My mom could barely move from the couch; it took immense energy for her to get up to go to the dining table or upstairs to the bedroom. Chemotherapy took enough life out of her to make her miss Halloween last year. For a teenager like myself, it didn’t really matter, but it hurt when my eight-year-old sister did not have a mom to go trick-or-treating with. She was crushed, but my mom was worse – wishing she could have experienced Halloween, just as she had before, with her daughters. And the fact that she barely got to see me go through my freshman year of high school was more painful than the cancer itself.
Immediately after her diagnosis, I spent the summer of 2012 cooped up inside my house with endless amounts of DVDs, only leaving the house to get lunch. My mom was in and out of the hospital for practically the whole time, staying home for a couple weeks at the most, so I was pretty alone. The number of movies I watched was staggering. I took comfort in old Disney classics – The Little Mermaid, Aladdin, and Hercules – that I used to watch as a kid, trying to bring back some of the ordinariness of my childhood.
Still, nothing is normal anymore. Going up to San Francisco doesn’t mean we’re going to the Golden Gate Bridge or Union Square; we aren’t going to see the Nutcracker or ride the ferry to Sausalito. The reality is that my dad is taking my mom up to the University of California San Francisco (UCSF) hospital for blood transfusions or multiple doctor appointments that they have scheduled. We didn’t go to the city last year to see the Christmas tree lights; my dad, sister, and I went to visit my mom at UCSF where she was getting a month-long experimental radiation treatment. I wear the UCSF sweatshirt my dad got me last May with pride; the doctors there are the best my mom could ever have. People ask the usual questions: “Oh, do you want to go there for college?
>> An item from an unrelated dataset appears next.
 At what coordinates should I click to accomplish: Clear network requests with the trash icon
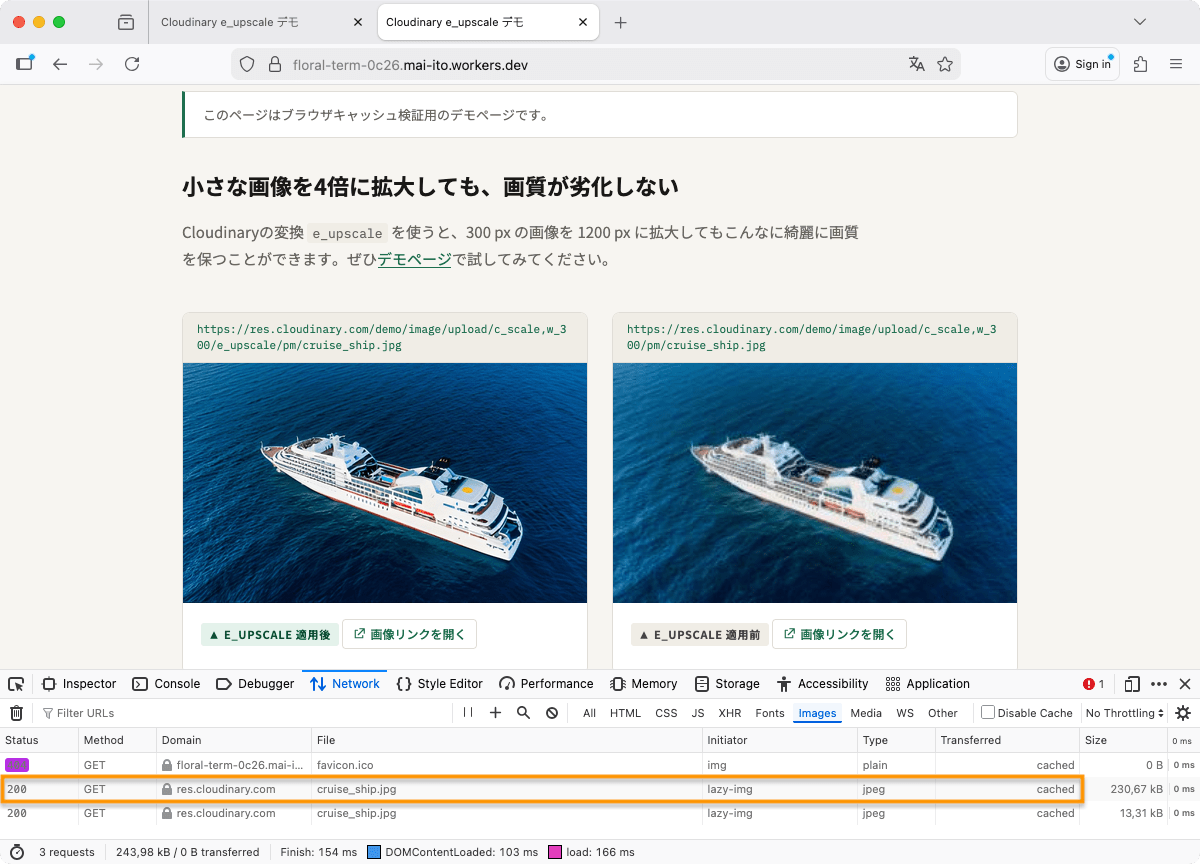(16, 712)
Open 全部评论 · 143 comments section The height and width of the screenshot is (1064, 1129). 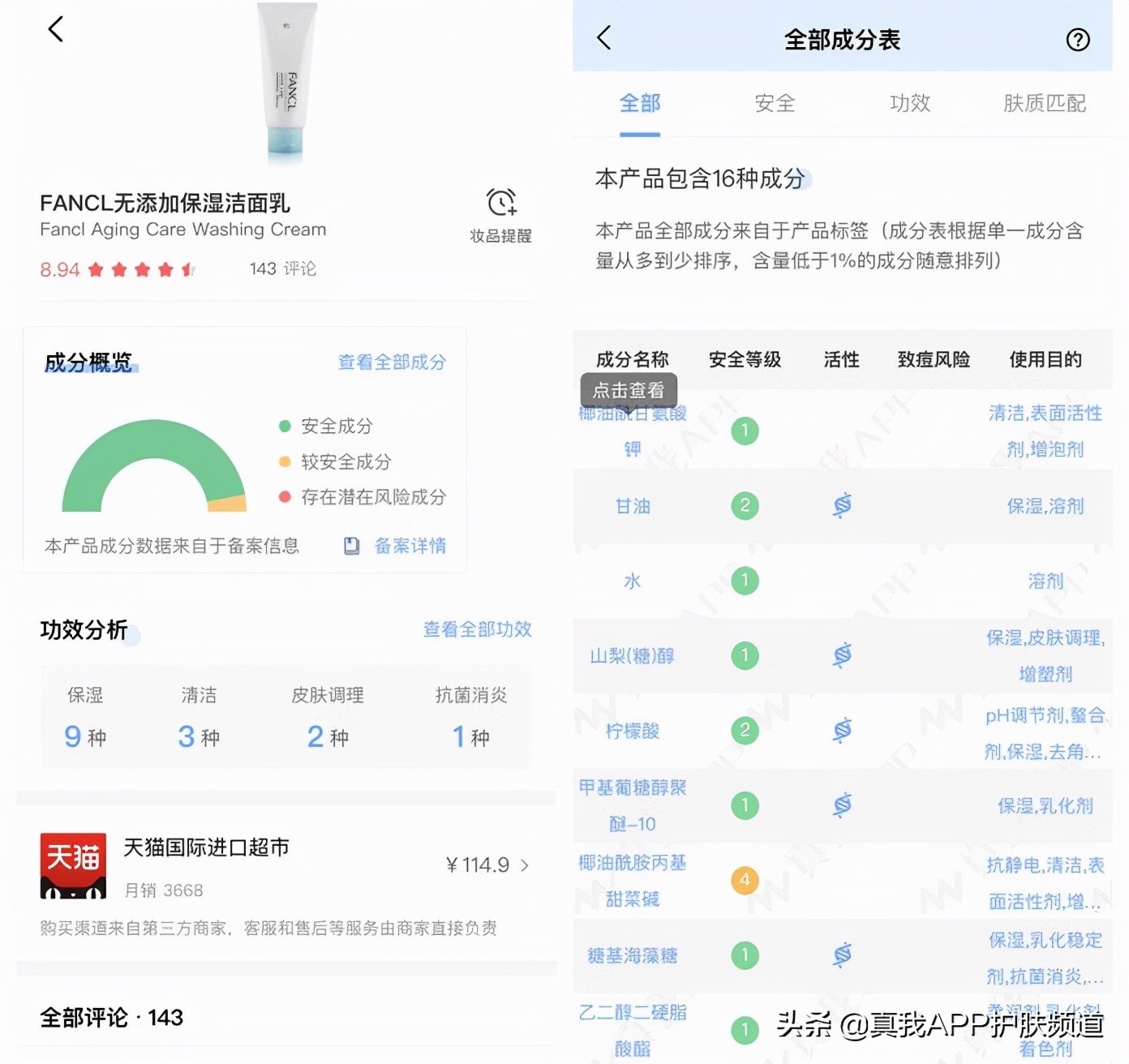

Did your parents graduate from there?” My reply is short and simple, and, with time, it has gotten easier to say: “My mom gets treated there.”
If I were to look up the definition of a “true warrior,” I would see a picture of my mom. This disease beat her into pieces, mentally and physically, but she always tried to fight back. My mom constantly told me that her motivation to fight was her love for my sister and me, which makes her a hero to me. As Zeus says in Hercules, “A true hero isn’t measured by the size of his strength, but by the strength of his heart,” and my mom’s heart was as strong as Zeus himself.